Rewrite the part of the listing that opens with the line containing "This screenshot has width=1270, height=952." and closes with the line containing "I will pos(510,334)." as a Markdown table with the columns Row and Line, numbering each row and leaving out blank lines.

## start DATA PROVIDED

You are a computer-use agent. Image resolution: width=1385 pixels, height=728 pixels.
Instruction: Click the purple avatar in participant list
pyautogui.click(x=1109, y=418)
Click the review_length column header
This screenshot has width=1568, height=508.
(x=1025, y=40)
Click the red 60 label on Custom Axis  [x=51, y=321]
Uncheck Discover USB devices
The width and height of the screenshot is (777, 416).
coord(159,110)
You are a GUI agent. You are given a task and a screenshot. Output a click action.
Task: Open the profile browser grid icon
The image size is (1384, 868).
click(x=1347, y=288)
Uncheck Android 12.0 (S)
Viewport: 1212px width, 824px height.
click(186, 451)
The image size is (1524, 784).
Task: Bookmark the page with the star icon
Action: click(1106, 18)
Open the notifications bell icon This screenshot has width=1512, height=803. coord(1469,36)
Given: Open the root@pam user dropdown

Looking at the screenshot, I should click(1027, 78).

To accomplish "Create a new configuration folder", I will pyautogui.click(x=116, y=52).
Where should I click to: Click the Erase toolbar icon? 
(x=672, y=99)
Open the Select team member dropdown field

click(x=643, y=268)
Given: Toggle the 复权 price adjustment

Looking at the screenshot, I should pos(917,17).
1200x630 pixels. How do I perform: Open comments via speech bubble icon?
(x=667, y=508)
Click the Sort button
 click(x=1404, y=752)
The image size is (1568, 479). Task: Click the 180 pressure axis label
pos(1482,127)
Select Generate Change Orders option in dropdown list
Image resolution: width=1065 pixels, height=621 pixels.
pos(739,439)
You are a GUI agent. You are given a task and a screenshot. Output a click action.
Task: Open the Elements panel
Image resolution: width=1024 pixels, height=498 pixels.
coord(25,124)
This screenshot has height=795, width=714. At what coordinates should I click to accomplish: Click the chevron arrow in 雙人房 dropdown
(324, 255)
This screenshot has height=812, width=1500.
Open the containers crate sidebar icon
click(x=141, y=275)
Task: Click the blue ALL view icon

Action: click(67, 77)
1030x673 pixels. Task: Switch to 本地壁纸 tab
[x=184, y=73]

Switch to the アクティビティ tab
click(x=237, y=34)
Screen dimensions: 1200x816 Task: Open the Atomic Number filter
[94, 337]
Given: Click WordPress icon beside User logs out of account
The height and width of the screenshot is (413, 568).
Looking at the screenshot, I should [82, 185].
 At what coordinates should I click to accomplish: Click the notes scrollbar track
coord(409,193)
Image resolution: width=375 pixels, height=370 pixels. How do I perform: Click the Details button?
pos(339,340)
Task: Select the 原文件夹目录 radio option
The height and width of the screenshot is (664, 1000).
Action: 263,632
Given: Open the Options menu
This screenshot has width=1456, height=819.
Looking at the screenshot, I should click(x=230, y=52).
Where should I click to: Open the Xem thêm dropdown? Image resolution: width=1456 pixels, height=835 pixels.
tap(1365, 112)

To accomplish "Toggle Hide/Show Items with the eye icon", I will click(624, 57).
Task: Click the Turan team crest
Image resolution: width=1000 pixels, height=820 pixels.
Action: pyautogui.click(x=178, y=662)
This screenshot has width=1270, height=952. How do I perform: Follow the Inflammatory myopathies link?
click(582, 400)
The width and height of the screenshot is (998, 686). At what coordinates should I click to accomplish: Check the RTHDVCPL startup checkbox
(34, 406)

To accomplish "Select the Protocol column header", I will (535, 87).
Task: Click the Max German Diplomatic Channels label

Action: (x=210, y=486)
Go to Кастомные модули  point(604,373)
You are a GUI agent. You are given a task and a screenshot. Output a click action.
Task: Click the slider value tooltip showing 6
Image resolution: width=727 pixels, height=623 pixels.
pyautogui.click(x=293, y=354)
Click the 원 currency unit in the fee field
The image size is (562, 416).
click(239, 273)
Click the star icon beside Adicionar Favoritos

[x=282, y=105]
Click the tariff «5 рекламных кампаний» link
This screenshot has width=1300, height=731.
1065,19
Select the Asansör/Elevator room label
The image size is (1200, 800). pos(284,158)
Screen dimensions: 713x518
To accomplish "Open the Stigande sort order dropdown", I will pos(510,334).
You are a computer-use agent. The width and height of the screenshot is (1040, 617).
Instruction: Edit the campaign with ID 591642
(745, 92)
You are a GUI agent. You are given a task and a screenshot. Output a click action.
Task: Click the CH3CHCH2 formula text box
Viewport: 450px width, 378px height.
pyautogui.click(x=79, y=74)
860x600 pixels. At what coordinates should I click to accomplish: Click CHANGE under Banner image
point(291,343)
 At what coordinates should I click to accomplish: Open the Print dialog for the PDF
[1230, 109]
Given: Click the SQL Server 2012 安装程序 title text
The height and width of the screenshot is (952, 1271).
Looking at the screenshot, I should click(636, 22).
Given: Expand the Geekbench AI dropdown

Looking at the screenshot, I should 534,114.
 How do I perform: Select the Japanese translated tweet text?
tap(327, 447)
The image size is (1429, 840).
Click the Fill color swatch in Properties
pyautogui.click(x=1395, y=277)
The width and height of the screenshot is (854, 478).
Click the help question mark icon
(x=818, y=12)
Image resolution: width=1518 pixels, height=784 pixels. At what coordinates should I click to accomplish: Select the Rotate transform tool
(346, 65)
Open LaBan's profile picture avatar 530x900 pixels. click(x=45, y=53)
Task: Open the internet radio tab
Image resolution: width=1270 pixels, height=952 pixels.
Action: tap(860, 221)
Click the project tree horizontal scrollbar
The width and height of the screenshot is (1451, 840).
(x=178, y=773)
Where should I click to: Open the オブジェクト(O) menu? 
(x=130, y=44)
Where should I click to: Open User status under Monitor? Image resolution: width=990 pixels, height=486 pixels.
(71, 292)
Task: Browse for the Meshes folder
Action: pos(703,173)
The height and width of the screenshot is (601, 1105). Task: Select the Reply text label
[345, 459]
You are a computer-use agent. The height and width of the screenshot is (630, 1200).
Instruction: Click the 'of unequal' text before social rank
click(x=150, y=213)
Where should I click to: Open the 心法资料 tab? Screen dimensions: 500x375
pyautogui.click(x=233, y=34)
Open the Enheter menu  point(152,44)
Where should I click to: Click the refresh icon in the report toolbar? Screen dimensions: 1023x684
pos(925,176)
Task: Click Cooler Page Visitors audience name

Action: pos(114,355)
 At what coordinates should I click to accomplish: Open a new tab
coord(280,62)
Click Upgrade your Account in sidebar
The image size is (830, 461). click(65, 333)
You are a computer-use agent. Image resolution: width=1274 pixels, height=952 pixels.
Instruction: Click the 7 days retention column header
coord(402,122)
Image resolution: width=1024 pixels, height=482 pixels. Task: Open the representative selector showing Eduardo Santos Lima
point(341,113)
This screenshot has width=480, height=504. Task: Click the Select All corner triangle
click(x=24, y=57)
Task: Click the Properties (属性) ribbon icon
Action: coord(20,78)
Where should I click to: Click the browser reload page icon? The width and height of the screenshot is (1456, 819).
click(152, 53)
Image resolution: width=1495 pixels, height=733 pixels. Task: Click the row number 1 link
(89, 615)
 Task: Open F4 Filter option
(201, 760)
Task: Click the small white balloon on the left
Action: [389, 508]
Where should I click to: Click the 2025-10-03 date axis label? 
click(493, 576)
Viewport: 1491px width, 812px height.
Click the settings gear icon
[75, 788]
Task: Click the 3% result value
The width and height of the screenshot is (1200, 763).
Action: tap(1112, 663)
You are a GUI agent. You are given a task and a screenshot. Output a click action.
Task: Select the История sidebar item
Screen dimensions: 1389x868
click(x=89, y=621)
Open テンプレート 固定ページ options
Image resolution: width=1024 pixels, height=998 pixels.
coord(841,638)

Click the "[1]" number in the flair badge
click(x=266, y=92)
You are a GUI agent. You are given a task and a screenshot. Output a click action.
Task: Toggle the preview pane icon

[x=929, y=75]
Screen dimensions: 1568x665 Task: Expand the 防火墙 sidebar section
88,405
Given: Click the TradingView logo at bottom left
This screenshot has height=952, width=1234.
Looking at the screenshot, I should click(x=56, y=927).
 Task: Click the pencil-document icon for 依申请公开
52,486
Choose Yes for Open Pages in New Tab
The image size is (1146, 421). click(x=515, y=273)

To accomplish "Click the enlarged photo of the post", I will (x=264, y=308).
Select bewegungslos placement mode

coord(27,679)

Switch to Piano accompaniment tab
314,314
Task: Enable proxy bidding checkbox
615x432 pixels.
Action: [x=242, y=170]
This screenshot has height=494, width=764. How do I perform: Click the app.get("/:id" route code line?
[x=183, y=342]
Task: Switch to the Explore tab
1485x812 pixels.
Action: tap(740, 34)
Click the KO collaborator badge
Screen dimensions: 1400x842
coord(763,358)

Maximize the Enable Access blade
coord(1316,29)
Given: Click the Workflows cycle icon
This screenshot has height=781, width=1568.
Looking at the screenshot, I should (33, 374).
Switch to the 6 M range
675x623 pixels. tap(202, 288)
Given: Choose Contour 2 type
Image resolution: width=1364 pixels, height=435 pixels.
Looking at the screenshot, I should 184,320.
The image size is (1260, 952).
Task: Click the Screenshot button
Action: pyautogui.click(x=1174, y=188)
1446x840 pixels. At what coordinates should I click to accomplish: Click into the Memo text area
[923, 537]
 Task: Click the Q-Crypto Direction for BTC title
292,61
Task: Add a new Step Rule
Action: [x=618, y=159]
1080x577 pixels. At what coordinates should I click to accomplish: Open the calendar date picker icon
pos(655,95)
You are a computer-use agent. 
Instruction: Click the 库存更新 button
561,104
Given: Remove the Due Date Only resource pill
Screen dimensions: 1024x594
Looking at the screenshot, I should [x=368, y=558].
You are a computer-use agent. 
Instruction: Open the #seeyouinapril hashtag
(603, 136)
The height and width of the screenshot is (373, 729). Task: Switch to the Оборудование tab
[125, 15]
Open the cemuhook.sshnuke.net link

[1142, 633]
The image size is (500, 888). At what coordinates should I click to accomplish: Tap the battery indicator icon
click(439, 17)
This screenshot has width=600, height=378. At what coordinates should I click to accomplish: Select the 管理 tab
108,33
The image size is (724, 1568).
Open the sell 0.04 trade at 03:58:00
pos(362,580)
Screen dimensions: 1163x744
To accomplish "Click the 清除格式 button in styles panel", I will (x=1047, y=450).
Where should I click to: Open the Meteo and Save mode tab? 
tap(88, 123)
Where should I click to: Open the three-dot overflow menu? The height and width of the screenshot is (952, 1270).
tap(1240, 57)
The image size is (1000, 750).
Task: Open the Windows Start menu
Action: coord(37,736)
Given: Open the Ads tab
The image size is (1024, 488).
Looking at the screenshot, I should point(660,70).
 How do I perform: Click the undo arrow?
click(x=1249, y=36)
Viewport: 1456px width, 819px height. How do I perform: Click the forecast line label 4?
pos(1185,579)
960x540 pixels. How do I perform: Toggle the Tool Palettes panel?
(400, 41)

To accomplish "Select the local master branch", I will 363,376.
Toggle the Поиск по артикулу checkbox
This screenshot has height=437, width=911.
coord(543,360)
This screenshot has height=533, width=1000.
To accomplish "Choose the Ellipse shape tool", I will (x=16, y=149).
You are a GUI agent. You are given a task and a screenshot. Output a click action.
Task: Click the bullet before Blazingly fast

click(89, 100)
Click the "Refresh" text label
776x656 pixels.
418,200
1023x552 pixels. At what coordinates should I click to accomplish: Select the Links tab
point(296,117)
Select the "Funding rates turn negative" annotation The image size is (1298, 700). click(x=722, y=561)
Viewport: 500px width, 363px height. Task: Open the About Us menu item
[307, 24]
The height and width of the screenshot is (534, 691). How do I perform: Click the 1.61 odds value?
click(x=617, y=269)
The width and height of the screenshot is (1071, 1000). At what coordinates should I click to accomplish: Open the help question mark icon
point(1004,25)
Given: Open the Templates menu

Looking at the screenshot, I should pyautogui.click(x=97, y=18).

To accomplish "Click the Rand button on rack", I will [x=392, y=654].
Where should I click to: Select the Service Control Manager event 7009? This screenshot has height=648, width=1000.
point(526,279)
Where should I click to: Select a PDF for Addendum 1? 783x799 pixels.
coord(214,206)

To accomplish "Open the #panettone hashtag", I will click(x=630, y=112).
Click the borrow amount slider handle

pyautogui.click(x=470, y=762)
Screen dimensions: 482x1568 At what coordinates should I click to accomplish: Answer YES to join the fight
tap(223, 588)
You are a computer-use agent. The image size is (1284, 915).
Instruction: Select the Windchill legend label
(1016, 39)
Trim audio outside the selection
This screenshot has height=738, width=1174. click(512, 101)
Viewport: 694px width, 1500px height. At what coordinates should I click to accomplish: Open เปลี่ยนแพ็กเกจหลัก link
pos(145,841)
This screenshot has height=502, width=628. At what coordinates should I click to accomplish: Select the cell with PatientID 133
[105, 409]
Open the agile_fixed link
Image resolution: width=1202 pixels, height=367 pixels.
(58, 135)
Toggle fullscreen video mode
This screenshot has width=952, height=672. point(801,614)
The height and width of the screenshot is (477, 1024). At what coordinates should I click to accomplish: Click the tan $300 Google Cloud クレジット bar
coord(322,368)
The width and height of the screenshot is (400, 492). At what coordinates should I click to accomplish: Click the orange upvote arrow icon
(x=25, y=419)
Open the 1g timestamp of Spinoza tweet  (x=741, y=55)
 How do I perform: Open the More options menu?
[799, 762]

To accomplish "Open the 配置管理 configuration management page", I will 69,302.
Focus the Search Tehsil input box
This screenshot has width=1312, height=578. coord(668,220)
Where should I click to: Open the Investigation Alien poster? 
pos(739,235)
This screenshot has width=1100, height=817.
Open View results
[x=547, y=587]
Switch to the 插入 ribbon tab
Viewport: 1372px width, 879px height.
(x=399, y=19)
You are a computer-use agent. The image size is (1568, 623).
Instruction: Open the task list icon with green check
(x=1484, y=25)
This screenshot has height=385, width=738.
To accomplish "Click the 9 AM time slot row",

## end DATA PROVIDED

**RESULT OF THIS EXERCISE**
| Row | Line |
|---|---|
| 1 | This screenshot has width=1270, height=952. How do I perform: Follow the Inflammatory myopathies link? |
| 2 | click(582, 400) |
| 3 | The width and height of the screenshot is (998, 686). At what coordinates should I click to accomplish: Check the RTHDVCPL startup checkbox |
| 4 | (34, 406) |
| 5 | To accomplish "Select the Protocol column header", I will (535, 87). |
| 6 | Task: Click the Max German Diplomatic Channels label |
| 7 | Action: (x=210, y=486) |
| 8 | Go to Кастомные модули  point(604,373) |
| 9 | You are a GUI agent. You are given a task and a screenshot. Output a click action. |
| 10 | Task: Click the slider value tooltip showing 6 |
| 11 | Image resolution: width=727 pixels, height=623 pixels. |
| 12 | pyautogui.click(x=293, y=354) |
| 13 | Click the 원 currency unit in the fee field |
| 14 | The image size is (562, 416). |
| 15 | click(239, 273) |
| 16 | Click the star icon beside Adicionar Favoritos |
| 17 | [x=282, y=105] |
| 18 | Click the tariff «5 рекламных кампаний» link |
| 19 | This screenshot has width=1300, height=731. |
| 20 | 1065,19 |
| 21 | Select the Asansör/Elevator room label |
| 22 | The image size is (1200, 800). pos(284,158) |
| 23 | Screen dimensions: 713x518 |
| 24 | To accomplish "Open the Stigande sort order dropdown", I will pos(510,334). |